La Dakar ipoteticamente torna in Africa, ci torni?

“No, perché la Dakar, quella Dakar, non tornerà più. Ho ancora un VHS del TG1 condotto da Fraiese, la prima notizia parlava di Ronald Reagan, la seconda di Claudio Terruzzi che aveva vinto la tappa della Dakar. Ricordo gli striscioni in via Padova a Milano con scritto ben tornato Claudio… sai cosa vuol dire? Siccome ho fatto 87mila chilometri in Africa, perché dovrei tornare? Sono certo che non troverei più lo spirito e l’adrenalina, anche se l’idea mi alletta ancora, però sappi che la Dakar era vita o morte; c’erano personaggi di fantasia con zaino sulle spalle e taniche appese alla moto… era pionierismo puro. Partivamo con lo spirito dell’avventura. Oggi sarebbe un surrogato. E poi… c’ho un’età.”

Intervista red-live.it

Foto archivio privato Claudio Terruzzi

Claudio Terruzzi, una simpatica “manetta”
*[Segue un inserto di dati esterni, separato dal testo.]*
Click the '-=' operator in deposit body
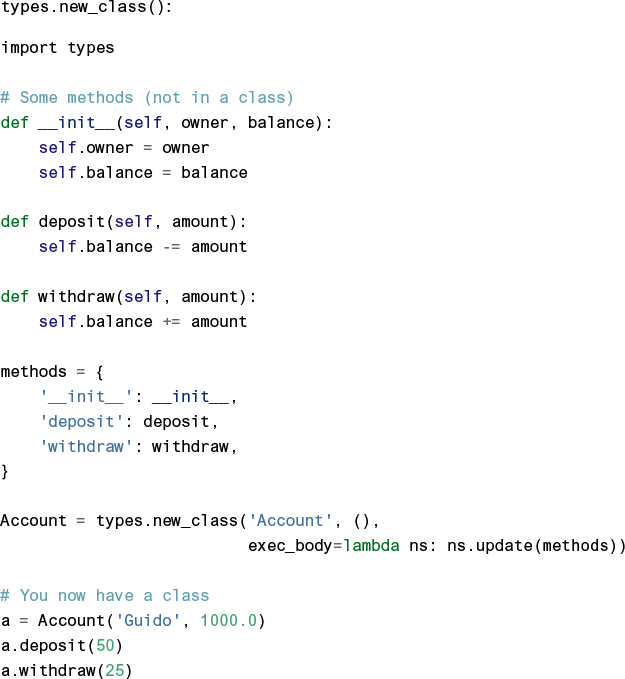 [171, 246]
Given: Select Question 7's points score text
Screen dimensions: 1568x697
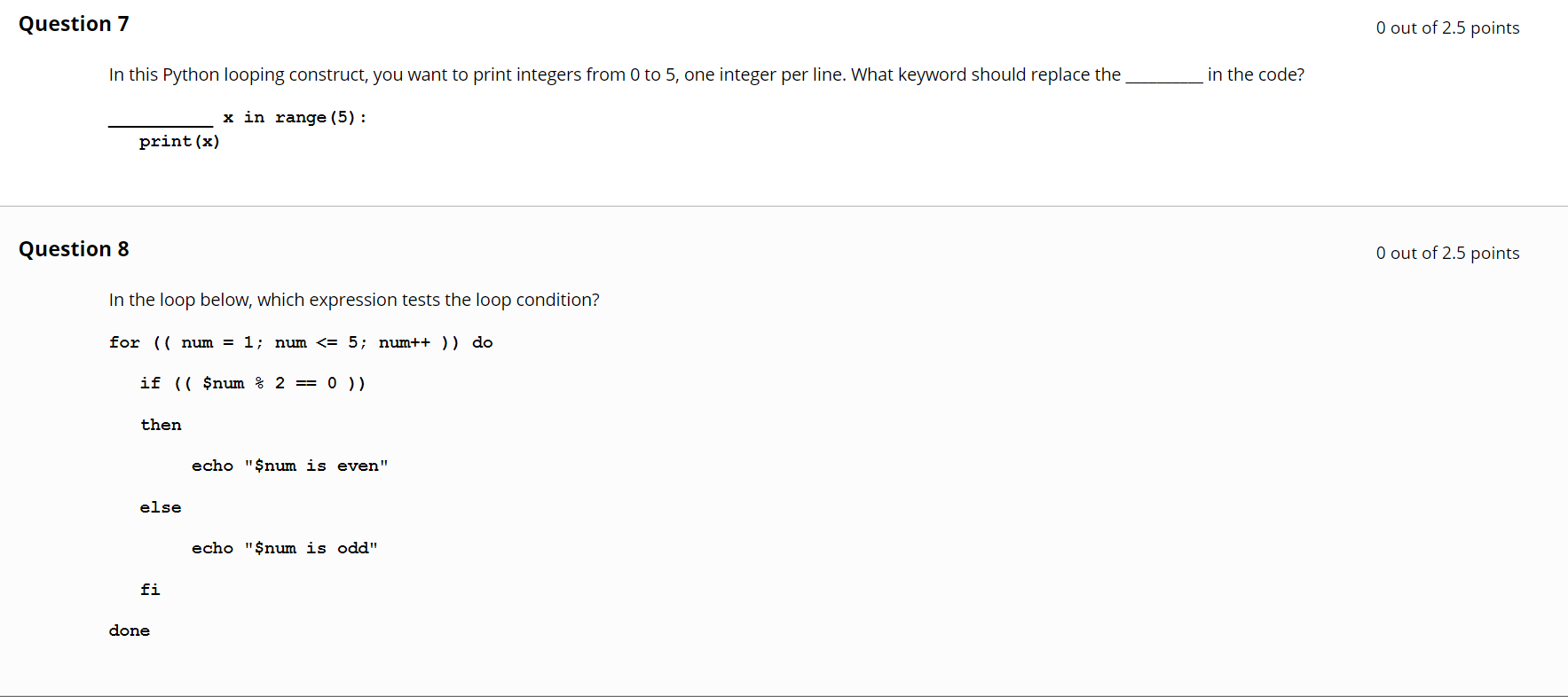Looking at the screenshot, I should pos(1446,27).
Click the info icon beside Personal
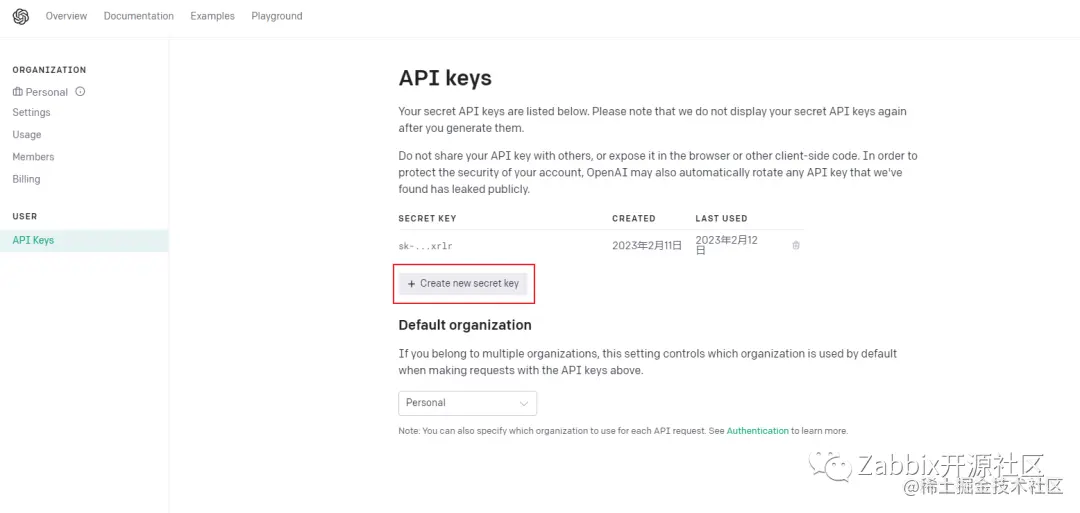 [80, 91]

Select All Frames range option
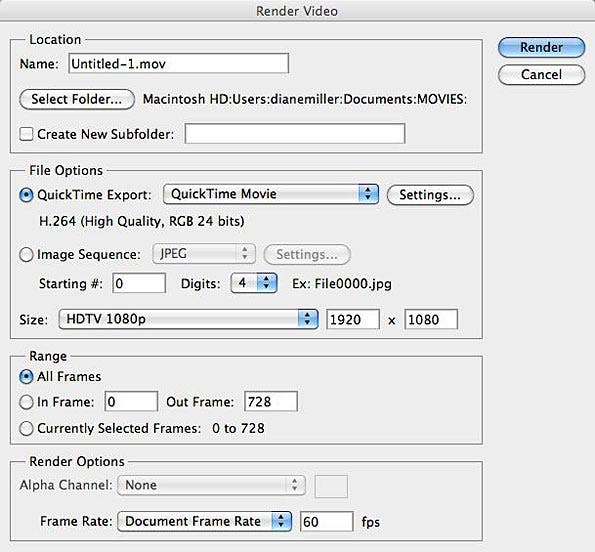[x=26, y=377]
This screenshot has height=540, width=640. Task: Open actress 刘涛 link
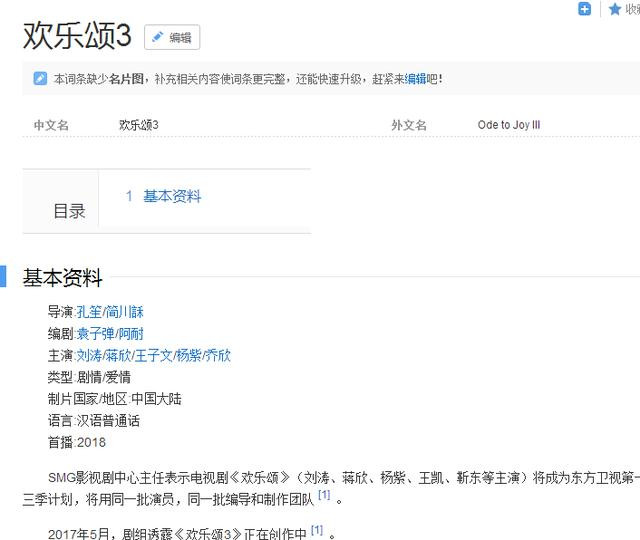coord(89,355)
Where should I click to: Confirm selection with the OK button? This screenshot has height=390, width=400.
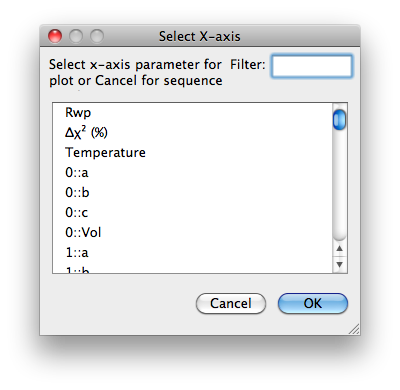(313, 303)
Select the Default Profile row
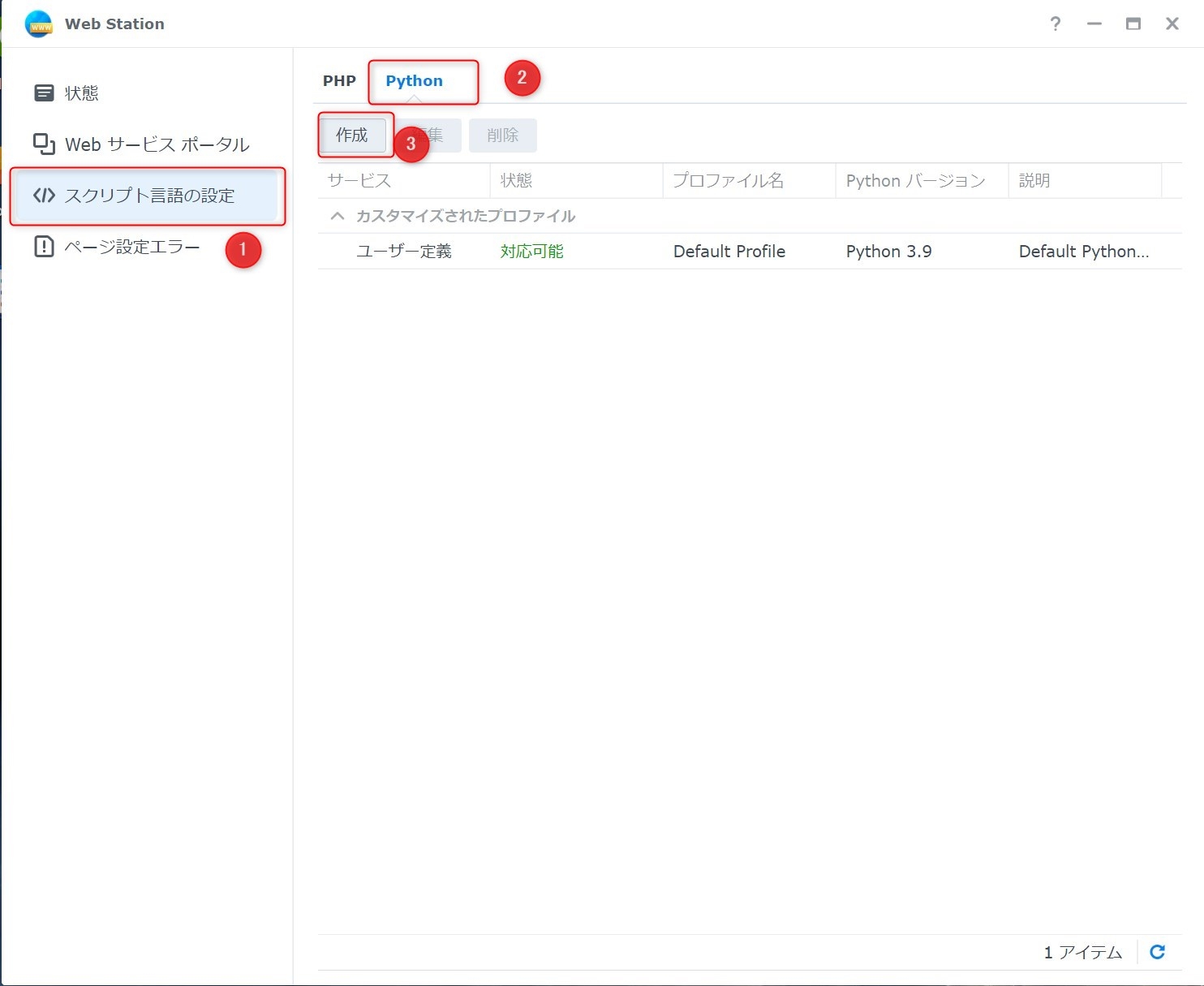The width and height of the screenshot is (1204, 986). [729, 252]
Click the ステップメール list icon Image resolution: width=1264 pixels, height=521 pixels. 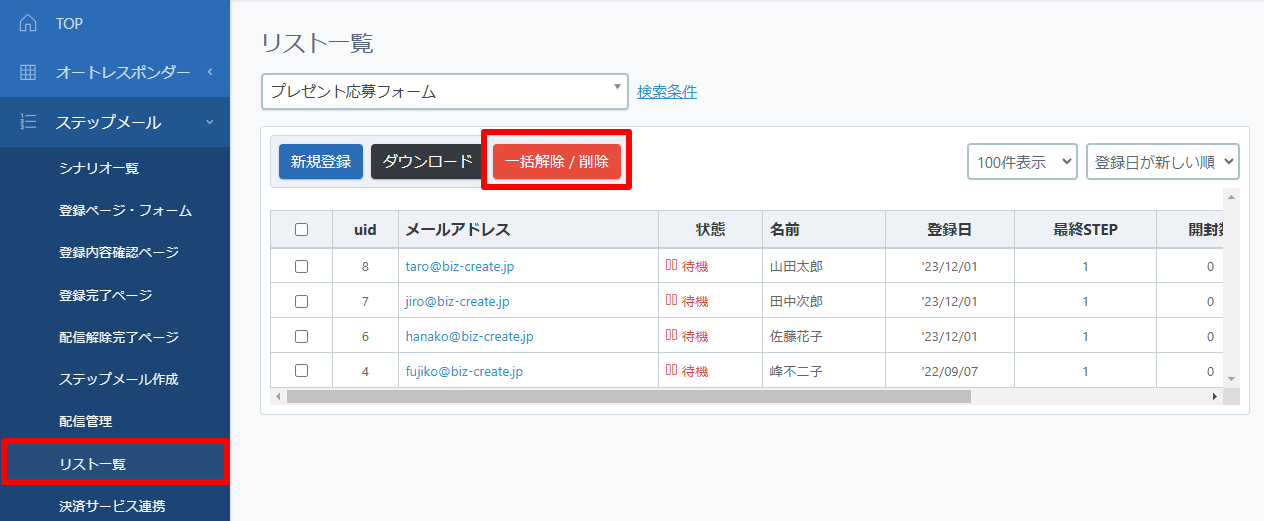[28, 122]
“Ovviamente ho corso la Dakar per vincerla; a manetta dall’alba al tramonto ed ero ben preparato per correre e andare forte. Il primo anno ho vinto il premio rookie of the year – migliore esordiente – ma non immaginavo fosse così dura.

Quando sono arrivato a Dakar avevo la sensazione di aver vissuto 15 anni in 15 giorni, per l’esperienza, per la tensione, l’emozione. Ti giuro che al traguardo sono arrivato cambiato, non so se mi spiego!

Ho vissuto l’esperienza più estrema della mia vita: spesso da solo, senza civiltà attorno per ore; centinaia di chilometri senza assistenza tecnica, con tappe maratahon da 900/1000km.

In quell’edizione, alla 5 tappa, Michele Rinaldi ha dato forfait perché l’ha ritenuta troppo dura. Ricordo gente piangere al campo, tappe finite a notte fonda, piloti che arrivavano alle 5 del mattino.

Fai conto che per sei mesi a Milano ho avuto gli incubi, mi svegliavo all’improvviso, vedevo la spia rossa del televisore e pensavo fosse l’accampamento.”